What the task asks
How many lines in the records below include "will"? Answer with the number only.

Data to process
--

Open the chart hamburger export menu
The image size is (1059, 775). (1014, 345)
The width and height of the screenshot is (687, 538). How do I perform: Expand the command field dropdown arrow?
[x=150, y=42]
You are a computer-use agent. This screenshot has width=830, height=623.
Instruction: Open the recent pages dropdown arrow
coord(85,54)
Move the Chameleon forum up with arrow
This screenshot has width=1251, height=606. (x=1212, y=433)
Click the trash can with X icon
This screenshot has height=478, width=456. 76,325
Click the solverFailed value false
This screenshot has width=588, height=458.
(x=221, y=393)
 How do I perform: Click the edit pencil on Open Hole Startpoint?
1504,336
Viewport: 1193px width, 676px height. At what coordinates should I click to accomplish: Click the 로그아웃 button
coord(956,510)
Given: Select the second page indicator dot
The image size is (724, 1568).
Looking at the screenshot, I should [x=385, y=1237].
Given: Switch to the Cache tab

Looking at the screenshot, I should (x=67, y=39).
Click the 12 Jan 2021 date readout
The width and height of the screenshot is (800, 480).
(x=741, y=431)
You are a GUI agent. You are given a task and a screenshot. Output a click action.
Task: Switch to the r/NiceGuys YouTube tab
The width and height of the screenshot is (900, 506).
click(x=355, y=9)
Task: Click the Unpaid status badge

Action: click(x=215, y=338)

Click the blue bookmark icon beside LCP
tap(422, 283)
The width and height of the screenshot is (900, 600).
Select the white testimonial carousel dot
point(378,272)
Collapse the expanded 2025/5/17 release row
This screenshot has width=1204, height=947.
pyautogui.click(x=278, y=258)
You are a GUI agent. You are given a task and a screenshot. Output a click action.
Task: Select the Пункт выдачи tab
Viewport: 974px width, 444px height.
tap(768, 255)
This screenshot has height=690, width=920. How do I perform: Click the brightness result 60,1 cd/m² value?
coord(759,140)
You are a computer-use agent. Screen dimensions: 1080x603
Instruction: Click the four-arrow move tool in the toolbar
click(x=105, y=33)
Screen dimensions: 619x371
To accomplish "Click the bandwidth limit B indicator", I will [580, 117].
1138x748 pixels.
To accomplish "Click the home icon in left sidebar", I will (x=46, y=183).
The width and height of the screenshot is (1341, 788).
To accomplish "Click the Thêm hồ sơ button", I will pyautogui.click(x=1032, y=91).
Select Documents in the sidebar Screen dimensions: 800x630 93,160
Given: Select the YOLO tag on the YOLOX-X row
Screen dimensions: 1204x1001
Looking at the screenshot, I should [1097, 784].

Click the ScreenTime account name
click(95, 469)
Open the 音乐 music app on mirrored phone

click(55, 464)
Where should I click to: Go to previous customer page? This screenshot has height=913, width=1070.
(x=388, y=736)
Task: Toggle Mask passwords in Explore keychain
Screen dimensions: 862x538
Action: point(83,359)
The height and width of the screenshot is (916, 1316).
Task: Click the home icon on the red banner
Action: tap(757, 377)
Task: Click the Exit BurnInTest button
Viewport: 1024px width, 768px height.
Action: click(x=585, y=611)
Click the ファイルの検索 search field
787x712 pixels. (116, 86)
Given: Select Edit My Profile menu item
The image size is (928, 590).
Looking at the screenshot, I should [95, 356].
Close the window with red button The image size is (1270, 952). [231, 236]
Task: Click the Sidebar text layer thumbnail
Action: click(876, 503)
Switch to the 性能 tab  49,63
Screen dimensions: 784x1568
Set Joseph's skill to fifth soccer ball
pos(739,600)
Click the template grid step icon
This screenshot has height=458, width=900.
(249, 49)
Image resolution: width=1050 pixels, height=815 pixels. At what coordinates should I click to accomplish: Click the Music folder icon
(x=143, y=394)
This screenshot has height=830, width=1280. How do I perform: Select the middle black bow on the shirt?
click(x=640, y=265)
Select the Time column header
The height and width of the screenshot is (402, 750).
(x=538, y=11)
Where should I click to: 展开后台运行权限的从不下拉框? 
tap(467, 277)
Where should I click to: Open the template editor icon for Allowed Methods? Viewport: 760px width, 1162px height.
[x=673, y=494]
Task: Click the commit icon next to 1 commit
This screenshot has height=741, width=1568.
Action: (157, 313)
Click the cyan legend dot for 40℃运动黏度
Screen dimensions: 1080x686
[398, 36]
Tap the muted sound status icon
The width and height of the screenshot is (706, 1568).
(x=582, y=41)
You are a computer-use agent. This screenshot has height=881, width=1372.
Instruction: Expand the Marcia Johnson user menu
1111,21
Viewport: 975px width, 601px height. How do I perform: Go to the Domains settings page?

--

Answer to this problem
3